Non-linear feature mapping by kernel tricks, ex: polynomial, radio base function.
Discriminative model, inference the output class y base on the evidence x.
The output of SVM is in the range (-∞, ∞), the positive sign represents the positive inference result and vice versa for the negative.
Note: SVM can also output the probability after performing the calibration.
Logistic Regression
Determine the binary classification result by giving the probability.
Non-linear feature mapping by kernel tricks for Kernel Logistic Regression, ex: polynomial, radio base function.
Note: Kernel Logistic Regression doesn’t support by scikit-learn.
Discriminative model, inference the output class y base on the evidence x.
The output of Logistic Regression is in the range [0, 1] which represents for the probability.
Note: The precise probability can be obtained by after performing the calibration.
How to Choose Between SVM and Logistic Regression
Visualize the Data Density on the Decision Boundary
- Low data density on the decision boundary -> SVM
Note: Low data density is more like a black-or-white event so it’s reasonable to optimized on the decision boundary.
- High data density on the decision boundary -> Logistic Regression
Note: High density shows up that there’s an ambiguity to determine whether the output should be positive or negative.
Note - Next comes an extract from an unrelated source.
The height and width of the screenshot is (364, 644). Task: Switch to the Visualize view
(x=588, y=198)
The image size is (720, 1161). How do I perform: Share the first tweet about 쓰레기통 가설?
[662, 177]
Decide a Linear or Non-Linear Kernel
- Small feature size and large data -> non-linear kernel.
Note: Because the data is large enough, so we can introduce more complex model to get better performance.
- Large feature size and small data -> linear kernel.
Note:
- Because the data size is small, so its better to choose simple model to prevent over-fitting.
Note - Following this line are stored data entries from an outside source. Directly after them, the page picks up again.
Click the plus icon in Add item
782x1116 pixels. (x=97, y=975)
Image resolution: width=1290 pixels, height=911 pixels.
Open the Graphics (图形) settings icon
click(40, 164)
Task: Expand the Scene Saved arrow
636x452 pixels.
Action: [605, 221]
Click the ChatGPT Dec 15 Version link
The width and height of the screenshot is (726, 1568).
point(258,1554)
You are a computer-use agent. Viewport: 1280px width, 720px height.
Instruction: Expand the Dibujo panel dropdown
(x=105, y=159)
- If the feature size is to large, it’s recommend to visualize the data distribution on the feature space to see whether the decision boundary will be smooth or not.
- Small feature size and extra large data -> linear kernel.
Note: The quadratic programming on extra large data set would cost a lot of computing latency.
Ways of Implementation
SVM
Scikit-Learn
- optimization: quadratic programing
Pytorch
- Model: linear layer
- Loss function: hinge loss
Logistic Regression
Scikit-Learn
- optimization: SGD
Pytorch
- Model: linear layer + sigmoid layer
- Loss function: cross entropy